GÜNCEL
2024/146 Kollektif Şirket Ortaklarının Şirketten Almış Olduğu Borçların Vergilendirilmesi Hk

ÖZELGE BİLGİLENDİRME

TARİH

17.07.2024

SAYI

2024/146

KONU

Kollektif Şirket Ortaklarının Şirketten Almış Olduğu Borçların Vergilendirilmesi Hk

ÖZELGE TARİHİ

10/05/2024

ÖZELGE SAYISI

E-62030549-120-615248

 

 

 

 

 

 

 

 

 

 

İstanbul Vergi Dairesi Başkanlığı’ nın ‘’ Kollektif şirket ortaklarının şirketten almış olduğu borçların vergilendirilmesi ‘’ hakkındaki özelgesi aşağıdaki gibidir.

 

İlgide kayıtlı özelge talep formunuzun incelenmesinden, serbest bölgede faaliyet gösteren kollektif şirket ortaklarının şirketin kasa ve banka hesaplarından çekmiş oldukları paralar üzerinden faiz hesaplanıp hesaplanmayacağı ve hesaplanacak ise söz konusu faizin KDV ye tabi olup olmayacağı hususlarında görüş talep edildiği anlaşılmış olup, Başkanlığımız görüşüne aşağıda yer verilmiştir.

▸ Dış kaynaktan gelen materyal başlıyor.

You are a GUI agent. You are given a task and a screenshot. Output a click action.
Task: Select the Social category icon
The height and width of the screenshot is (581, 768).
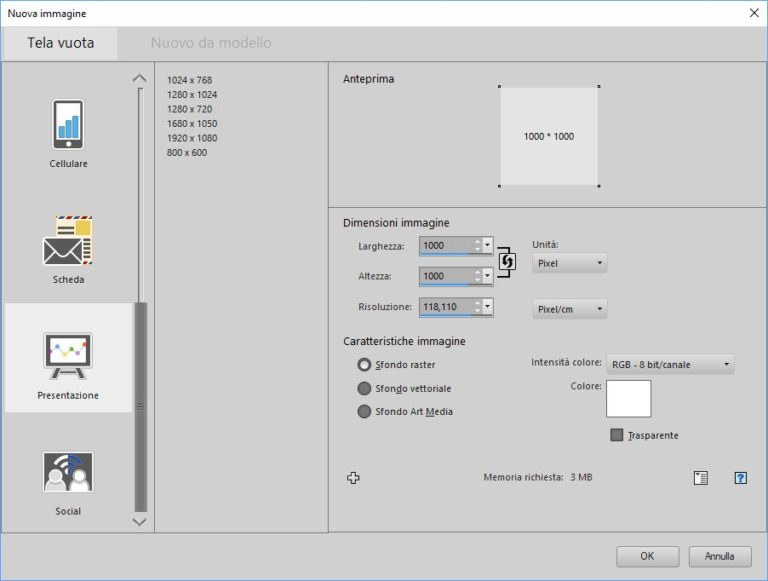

GELİR VERGİSİ KANUNU YÖNÜNDEN:

193 sayılı Gelir Vergisi Kanununun 37 nci maddesinde; her türlü ticari ve sınai faaliyetten doğan kazançların ticari kazanç olduğu belirtilmiş, kollektif ortaklıklarda ortakların, adi veya eshamlı komandit ortaklıklarda komandite ortakların, ortaklık kârından aldıkları payların şahsi ticari kazanç hükmünde olduğu hüküm altına alınmıştır.

Kollektif şirketler ayrı bir tüzel kişiliğe sahip olmakla birlikte, yıllık gelir vergisi yönünden tüzel kişilik göz önüne alınmamış, doğrudan doğruya şirketin ortağı olan gerçek kişiler gelir vergisi mükellefi olarak kabul edilmişlerdir.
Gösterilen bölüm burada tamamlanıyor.